You are continually seeking immortality for this “I.” In other words, falsehood tries to become the real, the eternal. When you understand the significance of the environment, there is no reaction and, therefore, no conflict between the reaction, that is, between what we call the “I” and the creator of the reaction, which is the environment. So this seeking for immortality, this craving to be certain, to be lasting, is called the process of evolution, the process of acquiring truth or God or the understanding of life.

Krishnamurti’s premise is that the “I” or self is a collection of impressions and reactions, but that directly examined it has no existence. Or, rather, nothing that we need assume would perpetuate itself. If we assume that this “I” must respond and react and engage its environment, the result is conflict, struggle, and inevitable suffering. On a larger scale, the elusive “I” creates institutions and collective bodies that will function as projections of the self to enshrine the symbols, rituals, and mores deemed necessary to the preservation of the self and its attachments.

Do not think this struggle between the self and the environment, which you call the true struggle, is true. Isn’t there a struggle taking place in each only of you between yourself and your environment, your surroundings, your husband, your wife, your child, your neighbor, your society, your political organizations? Is there not a constant battle going on? You consider that battle necessary in order to help you to realize happiness, truth, immortality, or ecstasy. To put it differently: “What you consider to be the truth is but self-consciousness, the “I,” which is all the time trying to become immortal, and the environment, which I say is the continual movement of the false. This movement of the false becomes your ever-changing environment, which is called progress, evolution.

At this point, Kirshnamurti goes on to discuss the self, but an important point is made here, that immortality is not simply an instinct goine bad but is a reaction to the human struggle with environment, with the alienation or separation that we feel from our environment. That this environment is always changing, always in flux, is absorbed by our consciousness as a condition of self. This flux is manifested in anything dealing with our environment, with others, society, and culture. We are on a carousel of time, as the popular song puts it, but only because we insist on monitoring and being on top of the flux.

So, while human beings elaborate the sense of immortality primarily in religious terms, it is not exclusively so. Everyone, of every shade of belief, elaborates this sense by fight the stream of time and change, by seeking to grasp the environment and controlling it to one’s own profit.

The path suggested by Krishnamurti is a philosophical one, but many who are not philosophical attempt to resolve the dilemma of “I” through creativity. Creativity is at the heart of projection of self. We devise ways of distinguishing what we think is truly creative from the artificial, the synthetic, the contrived. This is the making of values.

Immortality can first be distinguished from survival. We know that we don’t need to be creative in order to survive, or do much more than engage in society’s assigned path for us, whatever that may seem to be. Survival is largely taken care of by society and others.
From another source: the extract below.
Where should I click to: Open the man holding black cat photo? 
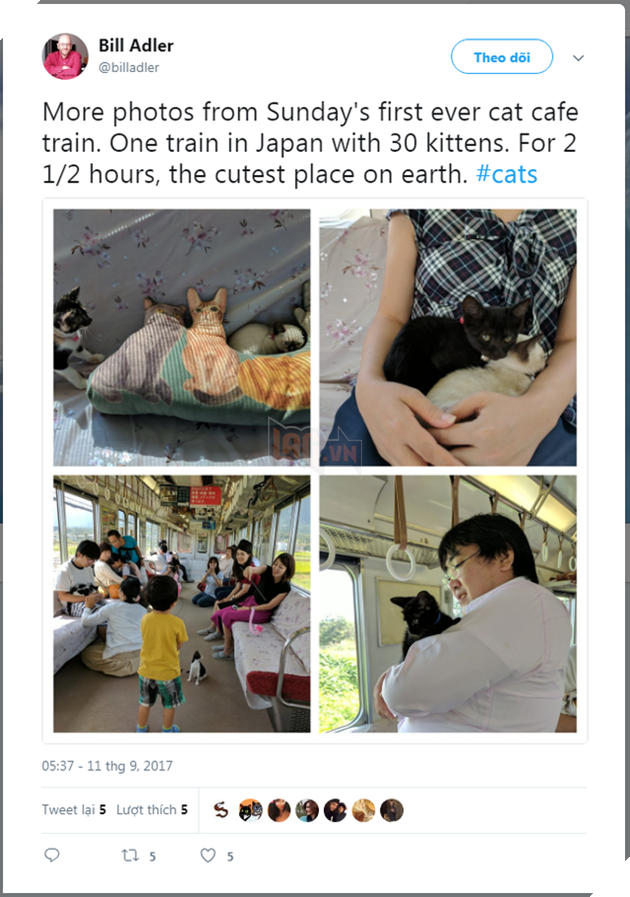click(448, 604)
We are inevitably and inextricably tied up with one another, so that we partake of whatever we need for physical survival and elect whatever we think we need for psychological survival. The latter category is when we intersect with the contrived aspects of society, especially entertainment, superfluous consumer desires, use of wealth to pursue success, profit, war.

Yet contrivances do not disturb but build the “I” or ego. Once we have failed to distinguish the contrived from the creative, the false path to immortality is etched upon us, except that the path is a finite and eartly one that merely perpetuates the self and maintains it from reflection.
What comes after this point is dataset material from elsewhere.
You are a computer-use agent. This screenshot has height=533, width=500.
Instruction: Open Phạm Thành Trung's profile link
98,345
Creativity must be something extra, therefore, supremely unnecessary to survival or socialization but a resolution, or at least a transcendence, of conflict, something sublime or extrapolated even beyond the guarantees of survival and immortality, certainly beyond the ethos of contrived social entertainments. Even the skeptical scientist pursues creativity.

We can catalog the methods by which human beings extrapolate the survival instinct, but soon see the instinct wane, and other factors of sociability enter and take a larger and more elective role. Ultimately, individuals can submerge themselves in the contrivances of others, in the social relations that even passive observation offers. A routine of labor, housing, eating, socializing, and entertainment is ostensibly the equivalent of animal survival, but it is so heavily dependent on social networks for its character that instinct is transformed into a pleasure principle. At that point, individuality is subsumed into the mass, manipulated by the few holding power or notoriety.

The word “notoriety” originally referred merely to the known, the talked about, but eventually came to have a negative connotation, as in “notorious.” Similarly, “celebrity” originally referred to the status of being known to the many. The transformation of these concepts in modern time points to the expansion of society and the presentation of the powerful and their victims to the public for moral lessons. The contriving of celebrities to be celebrated and the notorious to be execrated is as much a product of how culture empowers itself and perpetuates its power over individuals. What is more of a divergence to the individual than to monitor the doings of packaged issues and concerns that are here today and replaced with a new and equally distracting set tomorrow?

Krishnamurti extends the fabric of social immortality to religion as a social contrivance as much as to modern entertainment with its mind-numbing function of guaranteeing the passing to time without pain or suffering. The search for a savior is the search for a guarantor of immortality, but also the search for one who will celebrate and corroborate the self, the “I” and its contents. It is only a matter of degrees between the mechanisms society creates in order to oth affirm immortality (of a sort) and deny it as sufficient in this lifetime.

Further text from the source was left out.